The bottom line is, you can run a three-day marathon, binge on drugs and brood, or speak with a German accent all you want. If you can’t convey the character on the screen or the page, none of it matters. And as little sense as it makes for an actor to spend all day wearing a straight-jacket to play a character from an insane asylum when you can simply pretend (or, you know, act) it makes even less sense for a writer.

If you’re writing any story other than one where a character is in absolute solitude, you’re going to be writing from various perspectives and points of views. Even in first-person narrative, you will at the very least need to write about other characters. These other characters need to be well-rounded just as much as your main character. So if you’re writing in method, are you really going to change the elements of your surroundings every time another person is mentioned?

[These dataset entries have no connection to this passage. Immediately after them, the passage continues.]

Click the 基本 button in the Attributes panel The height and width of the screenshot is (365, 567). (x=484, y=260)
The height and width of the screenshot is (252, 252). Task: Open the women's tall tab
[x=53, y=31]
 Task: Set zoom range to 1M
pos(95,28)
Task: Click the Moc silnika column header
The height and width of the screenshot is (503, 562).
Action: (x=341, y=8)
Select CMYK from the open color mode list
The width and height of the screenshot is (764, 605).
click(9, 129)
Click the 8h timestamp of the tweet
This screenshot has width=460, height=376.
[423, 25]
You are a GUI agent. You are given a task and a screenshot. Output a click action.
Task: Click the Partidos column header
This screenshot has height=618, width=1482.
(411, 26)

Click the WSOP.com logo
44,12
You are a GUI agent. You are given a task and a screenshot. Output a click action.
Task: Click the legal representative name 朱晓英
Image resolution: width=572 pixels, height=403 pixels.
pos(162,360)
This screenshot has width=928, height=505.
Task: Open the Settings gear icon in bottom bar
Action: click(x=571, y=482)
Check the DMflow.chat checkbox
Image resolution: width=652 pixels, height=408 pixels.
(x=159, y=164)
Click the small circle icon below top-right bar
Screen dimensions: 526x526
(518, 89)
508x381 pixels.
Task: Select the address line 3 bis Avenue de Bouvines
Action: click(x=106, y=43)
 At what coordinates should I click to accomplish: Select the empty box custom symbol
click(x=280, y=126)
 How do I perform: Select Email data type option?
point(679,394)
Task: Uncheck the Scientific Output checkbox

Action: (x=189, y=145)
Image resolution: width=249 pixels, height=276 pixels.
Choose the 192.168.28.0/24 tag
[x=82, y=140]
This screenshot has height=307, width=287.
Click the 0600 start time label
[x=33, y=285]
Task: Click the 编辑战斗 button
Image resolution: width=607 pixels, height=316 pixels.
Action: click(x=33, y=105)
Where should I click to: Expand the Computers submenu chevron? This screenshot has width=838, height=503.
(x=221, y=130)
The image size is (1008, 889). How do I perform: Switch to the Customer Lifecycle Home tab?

For instance, let’s say there’s a scene in your story where there are three characters in the room talking about their plan to save the world. One character’s main trait is that they are uncomfortable in their own skin. They are easily annoyed by everyone. So for method writing you find a bed of jagged rocks to sit on while you write.

The second character is a stoner teenager. For method writing you put on some music you listened to in high school and smoke pot.

The third character is a British girl who loves being around nature. So for her, you put on your coat with the Union Jack patch, speak with an accent to yourself, and run to the woods to write.

Okay, great, rime to write. You find a group of uncomfortable, jagged rocks near the highway where the traffic is loud and annoying. You write the first character’s actions and dialogue.

You rush home, put on some Goo Goo Dolls, roll a joint, and smoke while you write character number two.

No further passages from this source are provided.